◆ Stated task:
Copy the rows below verbatim, from the line with "Select Belastungen des" to the line with "Looking at the screenshot, I should tap(1303, 651).".

============================================================

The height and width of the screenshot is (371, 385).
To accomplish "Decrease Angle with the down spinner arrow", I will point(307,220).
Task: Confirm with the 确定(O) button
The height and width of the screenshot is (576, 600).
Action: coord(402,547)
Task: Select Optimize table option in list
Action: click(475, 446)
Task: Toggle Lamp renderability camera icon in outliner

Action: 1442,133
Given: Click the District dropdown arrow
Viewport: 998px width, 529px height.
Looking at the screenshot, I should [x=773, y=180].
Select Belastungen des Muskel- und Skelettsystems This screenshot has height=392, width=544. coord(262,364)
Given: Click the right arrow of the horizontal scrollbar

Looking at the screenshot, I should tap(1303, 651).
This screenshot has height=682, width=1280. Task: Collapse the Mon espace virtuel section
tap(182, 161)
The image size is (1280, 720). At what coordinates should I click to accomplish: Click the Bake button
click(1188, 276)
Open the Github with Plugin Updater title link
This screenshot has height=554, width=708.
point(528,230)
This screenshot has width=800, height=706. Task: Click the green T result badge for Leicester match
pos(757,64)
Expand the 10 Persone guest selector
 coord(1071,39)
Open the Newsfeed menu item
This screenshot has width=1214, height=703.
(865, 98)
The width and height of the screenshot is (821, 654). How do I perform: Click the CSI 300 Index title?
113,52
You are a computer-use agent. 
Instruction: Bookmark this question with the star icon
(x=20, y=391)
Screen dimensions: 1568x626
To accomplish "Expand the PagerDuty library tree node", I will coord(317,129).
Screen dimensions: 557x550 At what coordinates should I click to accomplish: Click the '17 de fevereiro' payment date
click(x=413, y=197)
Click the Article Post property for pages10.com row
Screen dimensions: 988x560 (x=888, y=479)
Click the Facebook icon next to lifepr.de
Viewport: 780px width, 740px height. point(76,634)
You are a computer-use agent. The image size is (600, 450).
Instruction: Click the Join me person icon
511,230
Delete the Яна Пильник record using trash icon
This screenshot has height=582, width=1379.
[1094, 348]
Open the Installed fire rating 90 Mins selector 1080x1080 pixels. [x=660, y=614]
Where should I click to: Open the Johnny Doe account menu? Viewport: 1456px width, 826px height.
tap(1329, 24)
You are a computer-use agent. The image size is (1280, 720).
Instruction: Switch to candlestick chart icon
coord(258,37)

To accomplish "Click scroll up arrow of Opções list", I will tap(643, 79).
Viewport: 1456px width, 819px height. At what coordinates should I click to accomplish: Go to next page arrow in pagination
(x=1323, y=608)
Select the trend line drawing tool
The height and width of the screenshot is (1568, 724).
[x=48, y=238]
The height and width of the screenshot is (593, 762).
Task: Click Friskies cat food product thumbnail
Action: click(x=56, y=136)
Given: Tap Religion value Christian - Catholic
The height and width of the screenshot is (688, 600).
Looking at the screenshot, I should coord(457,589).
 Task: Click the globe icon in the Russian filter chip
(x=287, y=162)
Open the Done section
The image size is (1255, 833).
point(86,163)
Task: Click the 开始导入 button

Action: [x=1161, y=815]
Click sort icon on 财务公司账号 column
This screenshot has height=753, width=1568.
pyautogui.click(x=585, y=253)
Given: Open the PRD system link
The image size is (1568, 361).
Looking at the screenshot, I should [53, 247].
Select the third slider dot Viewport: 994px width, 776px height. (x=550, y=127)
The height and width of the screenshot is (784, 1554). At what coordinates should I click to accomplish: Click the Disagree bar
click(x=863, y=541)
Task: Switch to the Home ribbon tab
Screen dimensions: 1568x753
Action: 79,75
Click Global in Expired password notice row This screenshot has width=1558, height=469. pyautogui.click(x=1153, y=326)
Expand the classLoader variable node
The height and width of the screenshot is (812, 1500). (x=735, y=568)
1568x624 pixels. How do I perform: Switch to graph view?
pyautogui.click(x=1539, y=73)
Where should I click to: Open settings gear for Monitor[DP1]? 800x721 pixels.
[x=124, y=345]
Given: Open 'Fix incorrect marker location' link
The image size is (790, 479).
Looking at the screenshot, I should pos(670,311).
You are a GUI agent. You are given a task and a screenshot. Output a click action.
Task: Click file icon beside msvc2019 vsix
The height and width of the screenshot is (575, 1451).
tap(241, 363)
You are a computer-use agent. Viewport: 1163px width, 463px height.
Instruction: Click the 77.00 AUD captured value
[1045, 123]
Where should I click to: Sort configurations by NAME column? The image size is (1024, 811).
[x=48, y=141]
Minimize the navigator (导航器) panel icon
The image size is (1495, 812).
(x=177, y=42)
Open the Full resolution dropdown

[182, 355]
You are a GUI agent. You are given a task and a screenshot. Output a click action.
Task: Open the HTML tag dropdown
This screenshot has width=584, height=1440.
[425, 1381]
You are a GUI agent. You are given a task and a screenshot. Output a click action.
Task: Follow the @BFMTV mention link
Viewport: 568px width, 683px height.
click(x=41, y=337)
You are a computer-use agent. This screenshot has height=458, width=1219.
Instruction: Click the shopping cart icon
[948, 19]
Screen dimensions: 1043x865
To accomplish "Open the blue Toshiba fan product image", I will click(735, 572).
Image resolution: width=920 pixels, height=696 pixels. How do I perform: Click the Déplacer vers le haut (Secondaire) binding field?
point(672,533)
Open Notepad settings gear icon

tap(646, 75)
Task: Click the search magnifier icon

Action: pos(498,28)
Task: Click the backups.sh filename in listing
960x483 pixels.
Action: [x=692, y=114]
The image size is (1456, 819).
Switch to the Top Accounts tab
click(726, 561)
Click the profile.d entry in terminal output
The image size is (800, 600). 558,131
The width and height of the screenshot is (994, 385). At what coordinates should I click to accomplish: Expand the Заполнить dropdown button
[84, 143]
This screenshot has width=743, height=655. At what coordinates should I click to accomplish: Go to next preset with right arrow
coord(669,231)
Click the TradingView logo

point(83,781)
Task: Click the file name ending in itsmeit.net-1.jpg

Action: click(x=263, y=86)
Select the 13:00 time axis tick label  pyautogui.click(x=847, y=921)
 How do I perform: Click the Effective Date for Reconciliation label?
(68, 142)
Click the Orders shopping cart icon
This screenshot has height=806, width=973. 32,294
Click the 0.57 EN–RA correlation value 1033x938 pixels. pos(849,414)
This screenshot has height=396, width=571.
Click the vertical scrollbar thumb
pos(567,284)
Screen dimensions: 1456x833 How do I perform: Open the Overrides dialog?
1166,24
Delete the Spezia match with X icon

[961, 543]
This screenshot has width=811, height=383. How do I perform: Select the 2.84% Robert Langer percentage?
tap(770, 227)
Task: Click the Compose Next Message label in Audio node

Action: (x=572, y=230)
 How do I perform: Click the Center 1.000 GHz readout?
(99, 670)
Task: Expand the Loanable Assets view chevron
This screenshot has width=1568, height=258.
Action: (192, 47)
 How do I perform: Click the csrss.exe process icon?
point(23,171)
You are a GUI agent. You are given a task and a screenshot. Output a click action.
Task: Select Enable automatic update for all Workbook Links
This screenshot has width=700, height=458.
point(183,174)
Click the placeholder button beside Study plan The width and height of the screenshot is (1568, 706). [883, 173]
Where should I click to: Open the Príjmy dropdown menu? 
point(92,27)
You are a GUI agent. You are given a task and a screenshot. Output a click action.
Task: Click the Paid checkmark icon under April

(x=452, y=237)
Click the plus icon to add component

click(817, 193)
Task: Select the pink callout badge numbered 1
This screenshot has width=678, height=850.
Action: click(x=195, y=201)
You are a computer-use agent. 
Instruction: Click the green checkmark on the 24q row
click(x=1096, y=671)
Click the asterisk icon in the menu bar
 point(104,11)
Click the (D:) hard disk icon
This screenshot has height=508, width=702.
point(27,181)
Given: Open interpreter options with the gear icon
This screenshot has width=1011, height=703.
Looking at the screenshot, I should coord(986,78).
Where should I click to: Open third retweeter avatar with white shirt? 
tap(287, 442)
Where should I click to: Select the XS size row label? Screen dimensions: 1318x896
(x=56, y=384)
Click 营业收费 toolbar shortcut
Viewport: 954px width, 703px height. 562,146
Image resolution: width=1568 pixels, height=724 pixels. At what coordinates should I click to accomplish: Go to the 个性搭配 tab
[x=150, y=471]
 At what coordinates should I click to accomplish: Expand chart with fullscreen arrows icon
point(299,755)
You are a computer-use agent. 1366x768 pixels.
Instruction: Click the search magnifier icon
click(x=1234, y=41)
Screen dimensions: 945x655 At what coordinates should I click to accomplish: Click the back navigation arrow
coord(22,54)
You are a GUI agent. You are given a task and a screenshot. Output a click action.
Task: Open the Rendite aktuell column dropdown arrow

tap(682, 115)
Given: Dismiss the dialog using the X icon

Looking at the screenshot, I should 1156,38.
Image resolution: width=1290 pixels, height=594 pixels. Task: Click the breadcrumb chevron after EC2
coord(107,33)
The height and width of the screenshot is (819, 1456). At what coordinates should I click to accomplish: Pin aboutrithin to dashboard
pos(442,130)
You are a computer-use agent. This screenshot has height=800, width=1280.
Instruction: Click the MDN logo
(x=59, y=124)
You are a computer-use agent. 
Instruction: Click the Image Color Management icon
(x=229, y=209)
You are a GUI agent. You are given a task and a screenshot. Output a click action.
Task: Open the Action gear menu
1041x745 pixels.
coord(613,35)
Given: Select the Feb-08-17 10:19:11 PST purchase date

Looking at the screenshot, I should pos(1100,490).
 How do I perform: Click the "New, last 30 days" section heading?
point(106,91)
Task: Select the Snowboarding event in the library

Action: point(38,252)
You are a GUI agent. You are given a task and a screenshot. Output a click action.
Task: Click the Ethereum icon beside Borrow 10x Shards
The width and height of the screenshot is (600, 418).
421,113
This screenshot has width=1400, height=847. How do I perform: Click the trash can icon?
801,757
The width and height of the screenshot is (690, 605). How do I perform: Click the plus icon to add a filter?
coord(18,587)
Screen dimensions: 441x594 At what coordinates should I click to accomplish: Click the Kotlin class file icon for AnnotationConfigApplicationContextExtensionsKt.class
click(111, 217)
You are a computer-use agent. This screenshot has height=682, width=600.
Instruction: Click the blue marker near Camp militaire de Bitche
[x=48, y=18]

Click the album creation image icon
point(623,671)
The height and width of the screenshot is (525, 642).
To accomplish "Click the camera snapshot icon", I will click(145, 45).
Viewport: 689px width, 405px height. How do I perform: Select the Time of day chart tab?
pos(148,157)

============================================================

◆ Result below:
Select Belastungen des Muskel- und Skelettsystems This screenshot has height=392, width=544. coord(262,364)
Given: Click the right arrow of the horizontal scrollbar

Looking at the screenshot, I should tap(1303, 651).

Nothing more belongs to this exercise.